Publication year - 1987
Publication title -
limnology and oceanography
Language(s) - English
Resource type - Journals
SCImago Journal Rank - 1.7
H-Index - 197
eISSN - 1939-5590
pISSN - 0024-3590
DOI - 10.4319/lo.1987.32.4.0825
Subject(s) - alkalinity , snowmelt , weathering , hydrology (agriculture) , surface runoff , environmental science , geology , groundwater , chemistry , geochemistry , ecology , geotechnical engineering , organic chemistry , biology
Gem Lake, a small, unacidified, high elevation lake in the Sierra Nevada, undergoes an annual cycle of low alkalinity (between 30 and 40 µ cq liter −1 ) during the ice‐free season and high alkalinity (>240 µ eq liter −1 ) in fall and winter.
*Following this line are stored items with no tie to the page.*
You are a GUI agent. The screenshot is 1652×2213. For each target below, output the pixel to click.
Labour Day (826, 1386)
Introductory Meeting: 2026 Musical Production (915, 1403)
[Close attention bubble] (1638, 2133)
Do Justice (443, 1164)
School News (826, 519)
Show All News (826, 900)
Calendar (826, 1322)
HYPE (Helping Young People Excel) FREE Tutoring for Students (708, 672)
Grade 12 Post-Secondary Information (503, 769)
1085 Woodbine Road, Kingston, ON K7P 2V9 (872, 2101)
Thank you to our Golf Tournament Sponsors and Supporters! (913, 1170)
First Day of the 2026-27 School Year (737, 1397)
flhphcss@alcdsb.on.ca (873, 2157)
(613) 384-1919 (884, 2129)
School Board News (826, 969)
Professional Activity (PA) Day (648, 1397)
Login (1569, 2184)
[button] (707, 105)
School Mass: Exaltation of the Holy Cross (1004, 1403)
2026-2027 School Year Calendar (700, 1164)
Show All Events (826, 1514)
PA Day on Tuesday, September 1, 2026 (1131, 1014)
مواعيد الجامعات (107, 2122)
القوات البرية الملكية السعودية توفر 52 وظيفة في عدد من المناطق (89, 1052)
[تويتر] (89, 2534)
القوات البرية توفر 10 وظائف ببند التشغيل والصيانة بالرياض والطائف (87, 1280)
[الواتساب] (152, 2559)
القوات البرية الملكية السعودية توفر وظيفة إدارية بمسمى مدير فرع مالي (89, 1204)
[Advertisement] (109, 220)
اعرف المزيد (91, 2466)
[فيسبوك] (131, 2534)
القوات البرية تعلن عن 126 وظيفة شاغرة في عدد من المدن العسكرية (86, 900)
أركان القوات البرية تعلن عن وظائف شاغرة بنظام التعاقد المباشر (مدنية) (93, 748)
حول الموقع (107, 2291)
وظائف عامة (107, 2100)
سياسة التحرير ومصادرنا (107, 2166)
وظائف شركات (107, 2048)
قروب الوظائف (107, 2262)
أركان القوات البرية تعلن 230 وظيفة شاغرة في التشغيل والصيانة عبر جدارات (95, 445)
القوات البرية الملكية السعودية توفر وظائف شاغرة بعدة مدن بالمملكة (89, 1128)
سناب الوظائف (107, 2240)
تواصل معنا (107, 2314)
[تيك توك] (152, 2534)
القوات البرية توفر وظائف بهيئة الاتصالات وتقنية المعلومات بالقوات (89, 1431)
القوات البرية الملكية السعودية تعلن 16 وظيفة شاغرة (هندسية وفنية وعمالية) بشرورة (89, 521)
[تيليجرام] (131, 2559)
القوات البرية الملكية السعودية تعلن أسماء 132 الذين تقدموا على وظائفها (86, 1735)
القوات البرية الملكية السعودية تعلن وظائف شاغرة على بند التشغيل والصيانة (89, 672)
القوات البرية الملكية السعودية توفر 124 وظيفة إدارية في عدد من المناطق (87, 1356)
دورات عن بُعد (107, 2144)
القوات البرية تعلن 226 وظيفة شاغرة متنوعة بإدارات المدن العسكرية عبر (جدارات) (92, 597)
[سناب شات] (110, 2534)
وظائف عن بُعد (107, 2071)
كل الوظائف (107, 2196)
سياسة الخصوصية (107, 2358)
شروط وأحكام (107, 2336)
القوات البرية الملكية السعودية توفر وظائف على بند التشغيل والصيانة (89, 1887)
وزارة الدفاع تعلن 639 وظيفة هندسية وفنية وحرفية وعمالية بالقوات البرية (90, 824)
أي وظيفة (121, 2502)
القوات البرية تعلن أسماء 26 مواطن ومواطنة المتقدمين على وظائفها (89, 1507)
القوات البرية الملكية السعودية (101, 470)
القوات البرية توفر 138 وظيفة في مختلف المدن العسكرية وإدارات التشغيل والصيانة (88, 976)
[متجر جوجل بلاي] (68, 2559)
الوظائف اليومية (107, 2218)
Both pH and alkalinity decrease drastically (up to one unit for pH and 200 µ eq liter 1 for alkalinity) during spring snowmelt, but chemistry of the snow, snowmelt, and runoff indicate that the declines in alkalinity are due to dilution rather than acidification. The hydraulic residence time in the lake increases from about 135 d in winter to <7 d during snowmelt; high alkalinity water is simply flushed from the lake and replaced by water with an ionic composition very near that of the snowmelt runoff. Increases in alkalinity in fall and winter can be accounted for by the rates of weathering in the watershed. A mass balance approach is used to reconstruct weathering reactions in the basin; it suggests that the lake receives both surface runoff, with the weathering products of the hydrolysis of granodiorite minerals to kaolinite, and deep water from subterranean circulation, with the products of granodiorite weathering to both kaolinite and smectite. The relative importances of low alkalinity surface runoff and high alkalinity groundwater to the recharge of the lake are proposed as factors controlling the seasonal bicarbonate concentration of the lake.